José Fanha, um dos comissários da Poesia à Mesa, num restaurante a declamar poesia

José Fanha, um dos comissários da Poesia à Mesa, num restaurante a declamar poesia

São palavras de todos e para todos. O Dia Mundial da Poesia acontece a 21 de março, mas é já a partir desta sexta-feira, 10, que, em Santo Tirso e S. João da Madeira, os versos tomam conta das cidades. “A população envolve-se e assume a poesia como coisa sua”, diz José Fanha, poeta e escritor de literatura infanto-juvenil, que é “meia cara” do Poesia à Mesa, em S. João da Madeira. À 15ª edição, esta iniciativa regressa com a Poesia na Corda e a Peregrinação Poética, envolvendo a comunidade que, além de espectadora, produz conteúdos e mensagens.

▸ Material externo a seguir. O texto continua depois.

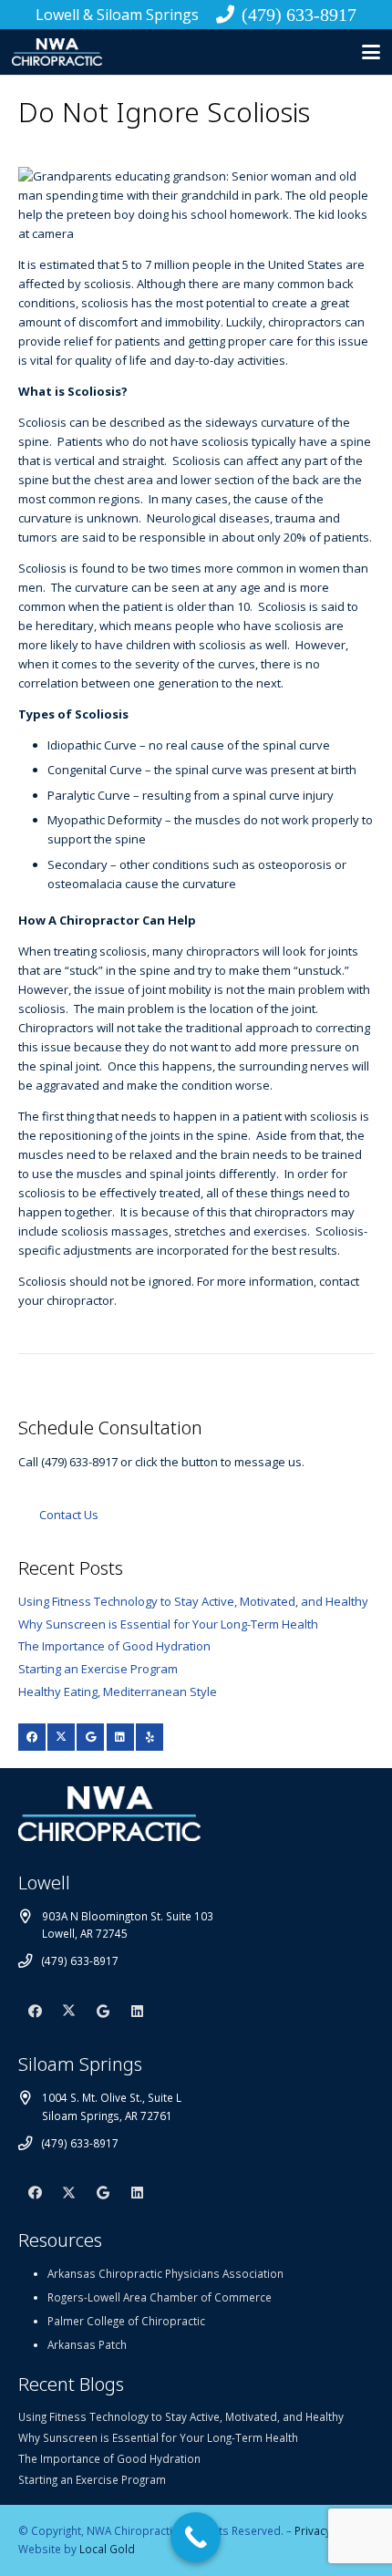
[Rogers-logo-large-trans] (57, 52)
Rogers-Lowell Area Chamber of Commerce (159, 2297)
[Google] (90, 1737)
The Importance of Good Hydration (114, 1646)
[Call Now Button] (195, 2537)
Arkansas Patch (87, 2344)
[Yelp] (149, 1737)
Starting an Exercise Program (98, 1668)
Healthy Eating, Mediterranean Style (117, 1691)
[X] (61, 1737)
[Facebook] (32, 1737)
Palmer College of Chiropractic (126, 2320)
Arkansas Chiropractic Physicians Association (165, 2273)
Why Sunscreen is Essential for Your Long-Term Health (168, 1624)
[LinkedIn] (120, 1737)
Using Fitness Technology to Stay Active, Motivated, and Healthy (193, 1601)
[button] (371, 52)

Segundo o comissário José Fanha, acontece “uma coisa fantástica” que começa com o trabalho nas escolas, grupos culturais, de jovens e idosos, e termina com a peregrinação, a 24 de março. Nessa noite, cerca de 500 pessoas vão juntar-se à romaria, não para rezar, mas para ouvir poesia, das 22 horas à uma da manhã. Para o escritor, Portugal é um país com “muitos bons poetas”. E acrescenta: “A poesia é a língua dos portugueses.”

Paulo Pires é o convidado da Peregrinação Poética, integrada na Poesia à Mesa, em S. João da Madeira

Paulo Pires é o convidado da Peregrinação Poética, integrada na Poesia à Mesa, em S. João da Madeira

No longo programa, há poesia homónima com Júlio Resende e Júlio Machado Vaz (18 mar, sáb, 21h30), poesia declamada por Paulo Pires (24 mar, sex 22h) e um serão poético com Alexandre de Sousa e Luis Guerreiro (25 mar, sáb 22h). A crescer de ano para ano, a Poesia à Mesa envolve, além de bibliotecas, escolas, bares e restaurantes, cada vez mais fábricas, como é o caso da Viarco, da Fepsa e da Evereste, que deixam entrar os versos no local de trabalho. Em S. João da Madeira, a poesia passou a ser parte das conversas, sendo algo que “diz muito à população”, notas José Fanha. Mais uma vez, a palavra será encenada, cantada, recitada e, muitas vezes, servida à mesa, numa “festa notável em que vale a pena participar”, descreve o comissário.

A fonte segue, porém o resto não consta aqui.